The Allahabad High Court has declined to quash a first information report (FIR) filed against schoolgirls under Uttar Pradesh’s anti-conversion statute, allowing the criminal proceedings to advance despite challenges to the charges. The court’s decision, delivered in response to a petition seeking to dismiss the case, marks a significant judicial pronouncement on the application of the state’s controversial conversion laws to minors and raises questions about the evidentiary threshold required to sustain such prosecutions.
The case originated from a December 2025 complaint in which the complainant alleged she was forced to wear a veil and subsequently taken to a restaurant by the accused girls. The circumstances surrounding the alleged incident—whether it constituted coercion, inducement toward religious conversion, or a social interaction among schoolchildren—form the crux of the legal dispute. Uttar Pradesh’s anti-conversion law, formally titled the Uttar Pradesh Prohibition of Unlawful Conversion Act, prescribes penalties for anyone who purportedly converts or attempts to convert another person through force, fraud, allurement, or coercion. The law has been subject to intense scrutiny from civil liberties organizations and legal scholars who contend it inverts the burden of proof and enables subjective interpretations of intent.
The high court’s refusal to quash the FIR at the preliminary stage suggests judicial deference to the investigative process and the prospect that material facts require examination at trial. By declining to summarily dismiss the charges, the court has permitted the case to proceed through normal criminal adjudication channels. This outcome carries implications for how India’s lower courts will interpret and apply anti-conversion statutes to accused minors and for the threshold of evidence deemed sufficient to initiate criminal prosecution under these laws. The judgment also reflects the judiciary’s reluctance to intervene excessively at the FIR stage, even in cases involving potential overreach.
The specifics of how the accused girls’ conduct—persuading a peer to wear traditional Islamic attire or accompanying her to a restaurant—was characterized as unlawful conversion will likely feature prominently during trial proceedings. Prosecutors must establish that the alleged actions constituted a deliberate effort to induce religious conversion through prohibited means. The defense is expected to argue that the incident represents ordinary social interaction between schoolmates without any element of coercion or religious inducement. The distinction between social persuasion and criminal conversion remains legally contested across Indian jurisdictions, with different high courts reaching divergent conclusions on what constitutes actionable violation under these statutes.
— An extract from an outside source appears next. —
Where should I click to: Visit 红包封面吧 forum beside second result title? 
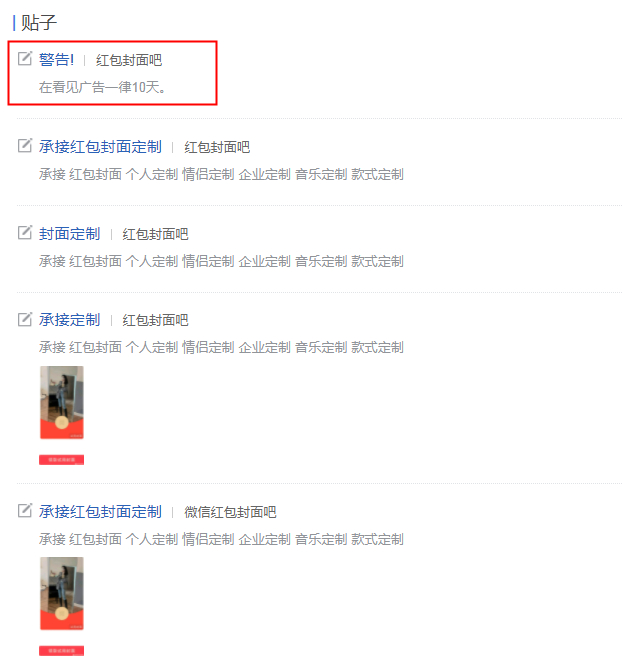pyautogui.click(x=217, y=147)
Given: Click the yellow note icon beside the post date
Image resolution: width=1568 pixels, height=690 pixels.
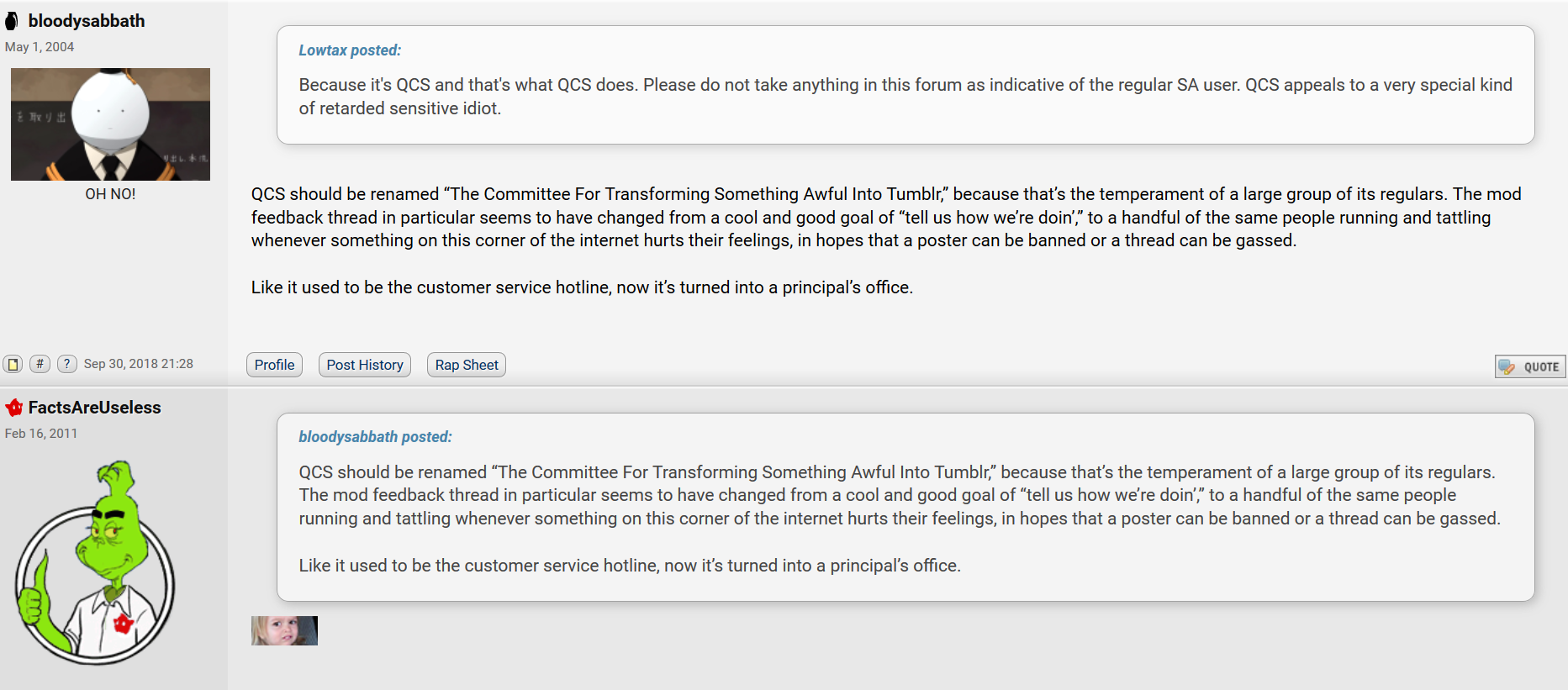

Civil rights advocates have expressed concern that anti-conversion laws are increasingly weaponized against religious minorities and that prosecutions of minors under these statutes represent a troubling expansion of state authority. Organizations monitoring religious freedom in India have documented dozens of cases in which anti-conversion FIRs have been filed on the basis of alleged social interactions that lack clear evidence of coercive intent. Simultaneously, state governments that have enacted such laws argue they are necessary safeguards against what they characterize as aggressive proselytization campaigns. The Allahabad High Court’s decision neither validates nor invalidates these competing narratives but rather maintains that factual determination requires full trial rather than summary dismissal.
The case assumes broader significance within the context of India’s federal structure and judicial federalism. Uttar Pradesh operates under one of India’s strictest anti-conversion laws, while other states employ different formulations or thresholds. Courts in Kerala, Punjab, and other states have occasionally struck down conviction or refused to proceed on anti-conversion charges on grounds of insufficient evidence or unconstitutionality. The Allahabad High Court’s judgment suggests a more permissive approach to sustaining prosecutions at the investigative stage, which may influence how other state courts handle similar petitions for quashing FIRs under anti-conversion legislation.
The criminal trial of the schoolgirls will likely consume months or years and may ultimately generate appellate jurisprudence that clarifies the boundaries of lawful application of anti-conversion statutes. Legal observers will monitor whether the trial court finds evidence sufficient to sustain conviction, whether prosecution can establish that the alleged incident crossed the threshold from social interaction into criminal conversion attempt, and whether the girls’ age and status as minors influences sentencing or bail considerations. The case presents an opportunity for the Indian judiciary to articulate clearer standards governing the operation of anti-conversion laws while balancing state interest in regulating religious conversion against individual rights to freedom of conscience and association. Depending on the trial outcome and any subsequent appellate review, this case may contribute to national jurisprudence on a contentious area of criminal law that intersects with constitutional protections for religious freedom.